2014-01-01 13:34:15,077 INFO org.apache.hadoop.fs.s3native.NativeS3FileSystem (main): Stream for key 'my-30gb-file.lzo' seeking to position '62067843'
  ... (repeat of same "Stream for key" message)
2014-01-01 13:35:37,849 INFO org.apache.hadoop.fs.s3native.NativeS3FileSystem (main): Stream for key 'my-30gb-file.lzo' seeking to position '123946504'
2014-01-01 13:35:37,911 INFO com.hadoop.mapreduce.LzoSplitRecordReader (main): Reading block 2000 at pos 123882460 of 39082185217. Read is 0.31714322976768017% done. 
2014-01-01 13:35:37,911 INFO org.apache.hadoop.fs.s3native.NativeS3FileSystem (main): Stream for key 'my-30gb-file.lzo' seeking to position '124008849'
  ... (repeat of same "Stream for key" message)

My Workaround

FWIW, my workaround is to copy the file to HDFS via distcp (see below). In my eyes, this slowness seems like an issue that AWS can improve upon though. In job below, copying from S3 to HDFS takes 17 minutes and the indexing takes only 1 minute.

elastic-mapreduce --create --enable-debugging --alive \
    --ami-version "latest" \
    --log-uri s3n://mybucket/logs/dailyUpdater \
    --name "daily updater test" \
    --num-instances 2 \
    --master-instance-type "m1.xlarge"  --slave-instance-type "cc2.8xlarge" \
    --jar s3://elasticmapreduce/samples/distcp/distcp.jar \
      --arg s3://mybucket/my-30gb-file.lzo \
      --arg hdfs:///my-30gb-file.lzo \
      --step-name "Upload input file to HDFS" \
    --jar s3n://mybucket/hadoop-lzo-0.4.17-SNAPSHOT.jar \
      --arg com.hadoop.compression.lzo.DistributedLzoIndexer \
      --arg hdfs:///my-30gb-file.lzo \
      --step-name "Index LZO files" \
    --jar s3://elasticmapreduce/samples/distcp/distcp.jar \
      --arg hdfs:///my-30gb-file.lzo.index \
      --arg s3://mybucket/my-30gb-file.lzo.index \
      --step-name "Upload index to S3"
1

There are 1 answers

0
Judge Mental On BEST ANSWER

Seeking within a stream on s3 is implemented as a GET with a byte range header field.
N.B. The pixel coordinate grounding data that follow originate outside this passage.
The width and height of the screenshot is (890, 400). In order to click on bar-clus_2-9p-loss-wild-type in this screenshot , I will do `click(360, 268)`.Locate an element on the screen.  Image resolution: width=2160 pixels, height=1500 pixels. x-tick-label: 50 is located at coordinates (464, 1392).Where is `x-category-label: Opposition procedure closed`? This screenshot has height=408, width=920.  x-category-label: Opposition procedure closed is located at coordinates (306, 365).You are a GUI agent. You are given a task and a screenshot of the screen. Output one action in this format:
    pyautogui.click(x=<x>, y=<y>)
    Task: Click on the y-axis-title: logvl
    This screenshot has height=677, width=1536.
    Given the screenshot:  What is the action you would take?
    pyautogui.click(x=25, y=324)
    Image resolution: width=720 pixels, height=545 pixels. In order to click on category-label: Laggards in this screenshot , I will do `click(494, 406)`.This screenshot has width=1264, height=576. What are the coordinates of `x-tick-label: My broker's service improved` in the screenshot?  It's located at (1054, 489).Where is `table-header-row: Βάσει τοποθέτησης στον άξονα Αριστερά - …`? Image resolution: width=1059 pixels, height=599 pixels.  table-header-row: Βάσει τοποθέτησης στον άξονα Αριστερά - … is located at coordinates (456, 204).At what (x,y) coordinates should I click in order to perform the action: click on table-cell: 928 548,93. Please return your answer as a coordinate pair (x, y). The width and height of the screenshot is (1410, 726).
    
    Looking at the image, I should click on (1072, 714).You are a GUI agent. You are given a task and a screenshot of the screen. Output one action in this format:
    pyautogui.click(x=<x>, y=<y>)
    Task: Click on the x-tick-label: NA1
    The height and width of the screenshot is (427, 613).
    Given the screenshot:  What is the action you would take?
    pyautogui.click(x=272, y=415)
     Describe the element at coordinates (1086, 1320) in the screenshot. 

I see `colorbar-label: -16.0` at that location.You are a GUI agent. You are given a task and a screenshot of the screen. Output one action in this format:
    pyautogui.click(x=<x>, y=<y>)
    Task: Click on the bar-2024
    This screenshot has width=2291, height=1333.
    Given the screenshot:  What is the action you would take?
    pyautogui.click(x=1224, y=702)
It is eminently reasonable for such a call to require a few hundred milliseconds. Since the indexing process appears to require a lot of seeks, even though they are all in the forward direction, you are effectively re-opening the file thousands of times.

Your workaround is the correct approach. S3 is optimized for sequential, not random, access.